Boomers definitely had it best, nothing worse than the last few years of rationing.
The NHS is not 'free', and never has been. Can we have some realism here? What we now enjoy has been paid for by earlier generations, or the money to pay has been created by those generations so that it can be borrowed now.

I doubt whether any under 25 year old has done anything to pay for the schools which he attended, or the roads he now uses, or the house in which he lives. This is even more true of any recent immigrants.

So please give due credit for the boomers and the pre-boomers, whose hard work and savings habits have done so much for the present generations.

All these facilities which have been created are going to need enormous amounts of upkeep in the future. Any more new houses, hospitals, roads etc etc are going to need even more upkeep. Just their maintenance will be a big burden, let alone any further increase in capacity.

Which is where the 'present' generations should come in and do their stuff. Remember that you get what you pay for - or what someone else pays for.
Generalisations are misleading (no doubt including this one) but a comparison of two members of the 1930 cohort - my own parents - shows how different lives could be - one of my grandfathers was a senior civil servant, the other spent a large chunk of the 1930s unemployed in the Great Depression. This obviously affected my parents' respective upbringings.
One of my parents was privately educated, and spent the War with relatives in rural Devon, where there was more risk from the condition of theancient school bus than from any bombs. The other lived in London throughout the war, moving house and school several times as homes or father's workplaces got bombed.
I'm not sure how much good the (often out of date and crumbling) capital endowment of the NHS is going to do without the £120 *billion* that is spent on providing medical services each year, much of which goes on drugs and the salaries of the medical and other clinical or clinical support staff.
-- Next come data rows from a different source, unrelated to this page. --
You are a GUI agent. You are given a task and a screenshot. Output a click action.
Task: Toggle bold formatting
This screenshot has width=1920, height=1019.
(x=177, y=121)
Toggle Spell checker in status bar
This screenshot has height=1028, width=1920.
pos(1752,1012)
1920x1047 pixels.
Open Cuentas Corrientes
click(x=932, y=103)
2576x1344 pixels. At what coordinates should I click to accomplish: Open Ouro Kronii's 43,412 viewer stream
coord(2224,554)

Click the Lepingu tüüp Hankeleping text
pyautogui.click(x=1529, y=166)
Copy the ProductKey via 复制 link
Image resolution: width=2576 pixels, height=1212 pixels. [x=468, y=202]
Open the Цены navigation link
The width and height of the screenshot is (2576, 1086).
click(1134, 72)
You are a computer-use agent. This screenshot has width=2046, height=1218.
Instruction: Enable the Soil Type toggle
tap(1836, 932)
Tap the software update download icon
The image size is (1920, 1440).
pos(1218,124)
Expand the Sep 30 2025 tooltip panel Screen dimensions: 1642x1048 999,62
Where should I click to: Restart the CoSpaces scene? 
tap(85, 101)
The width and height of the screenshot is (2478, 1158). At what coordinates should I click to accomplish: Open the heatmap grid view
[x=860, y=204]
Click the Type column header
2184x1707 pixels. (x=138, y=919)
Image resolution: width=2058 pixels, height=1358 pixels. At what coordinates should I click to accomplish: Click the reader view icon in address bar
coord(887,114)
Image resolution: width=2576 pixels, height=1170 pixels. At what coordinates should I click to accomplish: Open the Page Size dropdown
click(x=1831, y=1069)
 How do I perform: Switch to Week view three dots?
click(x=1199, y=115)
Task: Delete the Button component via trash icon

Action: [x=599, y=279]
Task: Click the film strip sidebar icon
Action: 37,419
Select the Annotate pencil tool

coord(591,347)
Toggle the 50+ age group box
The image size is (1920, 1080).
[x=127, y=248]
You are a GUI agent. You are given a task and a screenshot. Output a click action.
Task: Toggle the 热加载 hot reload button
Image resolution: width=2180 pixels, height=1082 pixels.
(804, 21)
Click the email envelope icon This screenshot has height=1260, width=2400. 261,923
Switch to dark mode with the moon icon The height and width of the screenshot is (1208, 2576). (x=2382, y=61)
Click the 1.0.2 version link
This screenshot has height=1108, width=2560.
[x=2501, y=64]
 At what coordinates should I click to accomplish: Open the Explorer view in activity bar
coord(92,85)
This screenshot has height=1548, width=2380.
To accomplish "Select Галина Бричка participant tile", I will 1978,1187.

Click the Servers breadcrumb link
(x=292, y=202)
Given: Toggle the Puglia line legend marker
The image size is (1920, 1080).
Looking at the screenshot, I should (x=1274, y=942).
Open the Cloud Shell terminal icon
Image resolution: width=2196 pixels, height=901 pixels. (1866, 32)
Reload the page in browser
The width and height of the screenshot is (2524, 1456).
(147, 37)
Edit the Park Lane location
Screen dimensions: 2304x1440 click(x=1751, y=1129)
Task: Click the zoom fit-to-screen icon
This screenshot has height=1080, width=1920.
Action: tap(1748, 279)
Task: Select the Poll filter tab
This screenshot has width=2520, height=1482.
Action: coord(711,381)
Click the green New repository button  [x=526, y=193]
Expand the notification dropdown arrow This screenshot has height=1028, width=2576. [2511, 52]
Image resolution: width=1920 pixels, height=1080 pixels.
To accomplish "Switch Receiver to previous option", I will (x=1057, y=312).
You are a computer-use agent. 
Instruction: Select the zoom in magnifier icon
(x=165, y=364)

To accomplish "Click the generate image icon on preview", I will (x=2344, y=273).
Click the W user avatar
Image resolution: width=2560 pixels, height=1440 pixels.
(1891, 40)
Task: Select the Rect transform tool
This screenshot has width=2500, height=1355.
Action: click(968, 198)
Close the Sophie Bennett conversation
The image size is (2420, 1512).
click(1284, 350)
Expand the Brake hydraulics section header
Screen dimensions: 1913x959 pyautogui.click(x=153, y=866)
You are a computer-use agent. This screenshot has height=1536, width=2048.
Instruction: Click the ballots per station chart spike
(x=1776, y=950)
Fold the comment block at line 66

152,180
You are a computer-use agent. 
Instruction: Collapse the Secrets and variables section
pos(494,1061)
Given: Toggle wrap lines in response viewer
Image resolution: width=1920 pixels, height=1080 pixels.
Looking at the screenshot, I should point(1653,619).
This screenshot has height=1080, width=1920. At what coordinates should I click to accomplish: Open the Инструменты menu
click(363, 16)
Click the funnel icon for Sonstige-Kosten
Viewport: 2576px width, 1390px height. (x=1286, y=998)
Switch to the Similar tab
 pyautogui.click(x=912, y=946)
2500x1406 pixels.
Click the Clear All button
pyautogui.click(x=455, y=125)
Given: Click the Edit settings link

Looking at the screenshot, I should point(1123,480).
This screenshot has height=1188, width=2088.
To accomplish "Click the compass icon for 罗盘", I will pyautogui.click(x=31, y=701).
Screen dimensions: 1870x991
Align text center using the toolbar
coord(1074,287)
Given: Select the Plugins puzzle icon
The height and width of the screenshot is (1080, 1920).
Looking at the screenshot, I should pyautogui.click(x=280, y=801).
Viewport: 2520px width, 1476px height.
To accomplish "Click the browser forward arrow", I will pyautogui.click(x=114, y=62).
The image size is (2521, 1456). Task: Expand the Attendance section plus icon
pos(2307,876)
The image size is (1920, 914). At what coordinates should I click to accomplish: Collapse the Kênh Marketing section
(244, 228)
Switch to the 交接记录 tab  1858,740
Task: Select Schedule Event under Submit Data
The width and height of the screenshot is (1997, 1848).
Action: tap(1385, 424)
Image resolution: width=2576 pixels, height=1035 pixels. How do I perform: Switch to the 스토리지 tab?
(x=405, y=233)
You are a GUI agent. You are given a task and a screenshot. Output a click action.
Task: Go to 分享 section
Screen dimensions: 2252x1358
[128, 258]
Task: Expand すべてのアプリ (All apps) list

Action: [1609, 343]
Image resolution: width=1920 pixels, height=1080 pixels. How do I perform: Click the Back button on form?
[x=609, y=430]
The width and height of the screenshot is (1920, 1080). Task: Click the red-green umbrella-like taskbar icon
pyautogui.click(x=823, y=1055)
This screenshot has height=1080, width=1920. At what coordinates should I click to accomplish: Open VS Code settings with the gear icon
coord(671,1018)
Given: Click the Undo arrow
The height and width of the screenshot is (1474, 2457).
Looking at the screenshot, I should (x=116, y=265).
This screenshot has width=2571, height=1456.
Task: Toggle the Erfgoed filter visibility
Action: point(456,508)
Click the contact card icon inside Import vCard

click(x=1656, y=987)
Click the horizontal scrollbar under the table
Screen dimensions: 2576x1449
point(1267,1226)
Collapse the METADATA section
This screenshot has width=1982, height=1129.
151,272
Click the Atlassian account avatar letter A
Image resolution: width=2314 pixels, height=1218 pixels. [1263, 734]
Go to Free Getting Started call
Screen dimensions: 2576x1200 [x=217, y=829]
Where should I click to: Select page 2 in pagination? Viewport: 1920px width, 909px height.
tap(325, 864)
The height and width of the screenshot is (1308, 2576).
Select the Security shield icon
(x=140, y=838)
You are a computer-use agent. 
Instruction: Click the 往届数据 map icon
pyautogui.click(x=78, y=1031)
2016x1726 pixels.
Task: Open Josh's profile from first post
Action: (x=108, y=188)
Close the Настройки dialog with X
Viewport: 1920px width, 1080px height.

People under 25 and immigrants pay income tax and NICs and VAT, just like the rest of us. They tend to be younger and healthier than the rest of the population, and so make less use of NHS services than older people, but they pay the same taxes nonetheless.
@anon 13.02.17 4:59pm

The mentioning of "someone else is paying your blah blah blah" is already toxic enough. In some aspects, nobody is more reliable than oneself.